Technical Session 04: Hops II Session
Cynthia Almaguer, TU-München, Germany
Co-author(s): Martina Gastl, Michael Dresel, Thomas Hofmann, and Thomas Becker, TU-München, Germany
ABSTRACT: The brewing value of hops (Humulus lupulus)
is primarily attributed to the flavor- and bitter-active compounds
found in the resins. These resins are synthesized and accumulated in the
lupulin glands of female hop cones. Early work on the fractionation of
hop resins, based on the solubility of resins in various organic
solvents, classified them into soft resins and hard resins. Hitherto,
research has primarily focused on studying the impact on beer properties
of the major hop bitter acids (alpha- and beta-acids) extracted from
the soft resin. Therefore, little information is available on the
functionality of the hard resin and for years it has been considered of
no brewing value. It has been established that the hard resin is mainly
composed by oxidation products insoluble in hexane. However, to date,
the brewing value of these products and their contribution to beer
quality has not been determined. In this study, through the development
of novel fractionation techniques, it was possible to further purify the
hard resin extract. From this purification process the delta-resin and
epsilon-resin were obtained, and from each resin, it was possible to
further extract it to retrieve 11 fractions. It is the purpose of this
work to determine which of and to what extent the fractions found in the
hard resins contribute to beer quality. It is known that certain hop
compounds possess antimicrobial activity. To the brewer, this is of
great value since by addition of selected hop compounds, these
antimicrobial properties can be exploited to enhance the microbiological
stability of beer. Therefore, the minimum inhibitory concentration as
well as the bitter intensity of the 11 fractions were independently
determined and correlated. The fractions that proved to be active were
further purified, and the obtained pure compounds or subfractions were
tested for activity. As a result, inhibitory and taste active hop
compounds or subfractions present in the hard resin could be identified.

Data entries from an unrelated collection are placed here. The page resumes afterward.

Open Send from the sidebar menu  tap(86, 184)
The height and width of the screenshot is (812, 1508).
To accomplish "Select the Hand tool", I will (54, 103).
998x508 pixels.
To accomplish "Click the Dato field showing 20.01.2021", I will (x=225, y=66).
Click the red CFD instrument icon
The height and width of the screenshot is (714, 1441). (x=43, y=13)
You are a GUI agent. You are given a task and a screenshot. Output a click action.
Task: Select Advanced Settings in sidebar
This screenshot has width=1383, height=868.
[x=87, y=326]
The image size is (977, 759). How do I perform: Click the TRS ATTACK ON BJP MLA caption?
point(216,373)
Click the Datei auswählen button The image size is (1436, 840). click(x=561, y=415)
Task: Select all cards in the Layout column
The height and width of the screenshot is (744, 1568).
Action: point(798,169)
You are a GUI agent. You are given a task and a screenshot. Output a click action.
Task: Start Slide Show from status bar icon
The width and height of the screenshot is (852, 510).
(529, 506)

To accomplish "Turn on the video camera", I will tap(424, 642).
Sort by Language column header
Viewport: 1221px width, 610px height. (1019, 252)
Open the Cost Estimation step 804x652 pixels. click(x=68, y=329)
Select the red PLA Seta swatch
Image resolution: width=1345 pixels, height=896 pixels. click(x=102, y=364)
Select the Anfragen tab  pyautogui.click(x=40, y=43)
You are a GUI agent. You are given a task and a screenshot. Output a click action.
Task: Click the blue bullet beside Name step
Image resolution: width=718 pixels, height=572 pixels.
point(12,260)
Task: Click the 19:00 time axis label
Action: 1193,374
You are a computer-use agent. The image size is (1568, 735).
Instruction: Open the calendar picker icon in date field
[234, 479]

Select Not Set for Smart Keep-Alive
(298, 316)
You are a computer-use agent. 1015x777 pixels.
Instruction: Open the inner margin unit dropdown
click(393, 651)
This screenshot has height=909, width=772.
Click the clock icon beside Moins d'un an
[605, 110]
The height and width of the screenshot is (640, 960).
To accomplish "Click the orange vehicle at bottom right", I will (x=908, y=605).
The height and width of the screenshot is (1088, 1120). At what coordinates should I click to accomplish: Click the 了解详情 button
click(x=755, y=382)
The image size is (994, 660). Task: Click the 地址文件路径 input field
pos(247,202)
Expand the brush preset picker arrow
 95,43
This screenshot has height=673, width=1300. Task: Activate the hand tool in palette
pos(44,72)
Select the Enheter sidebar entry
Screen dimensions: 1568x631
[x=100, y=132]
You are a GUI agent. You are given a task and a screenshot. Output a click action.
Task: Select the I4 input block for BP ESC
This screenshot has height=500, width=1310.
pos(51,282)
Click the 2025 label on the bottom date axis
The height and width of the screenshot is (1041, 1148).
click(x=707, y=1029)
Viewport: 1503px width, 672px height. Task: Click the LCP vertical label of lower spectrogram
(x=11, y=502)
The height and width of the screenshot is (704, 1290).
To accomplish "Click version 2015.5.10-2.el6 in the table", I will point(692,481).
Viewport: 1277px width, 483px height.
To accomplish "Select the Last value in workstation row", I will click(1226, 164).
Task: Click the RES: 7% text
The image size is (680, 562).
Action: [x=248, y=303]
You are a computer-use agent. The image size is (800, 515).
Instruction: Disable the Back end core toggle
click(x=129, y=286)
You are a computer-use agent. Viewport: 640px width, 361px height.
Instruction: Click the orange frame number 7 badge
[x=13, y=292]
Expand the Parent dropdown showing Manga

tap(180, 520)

It was seen that the epsilon-resin was more active than the
delta-resin. For this reason, the functionality of the total
epsilon-resin as a brewing product was examined, and finally, the
epsilon-resin contribution to the microbiological stability of beer was
assessed. To achieve all this, brewing trials were conducted in which
hop pellets were replaced with an epsilon-resin rich extract. In these
laboratory scale experiments, it was possible to determine that
independent of the addition point, the epsilon-resin contributes to the
microbiological stability of beer. In the different sensory evaluations
of the fresh beers, it was shown that addition of this resin had a
positive impact on all taste relevant attributes. Although in terms of
microbial stability the addition point had no influence, from the
sensory point of view, the beer in which the resin was added upon
boiling was generally preferred. As a result of this study, novel hop
products that positively contribute to beer taste and stability were
proposed.
In 2008, Cynthia Almaguer completed her B.S. degree
in biochemical engineering at Jacobs University Bremen. She then started
her graduate studies in a collaborative project between the Institute
of Brewing and Beverage Technology (Thomas Becker), TUM-Weihenstephan,
and the Department of Food and Nutritional Sciences (Elke Arendt),
University College Cork. Her research project aims to understand and
reveal the contributions of hop hard resins in beer. A significant
portion of her research activities are directed toward the investigation
of the taste as well as the antimicrobial properties of hops.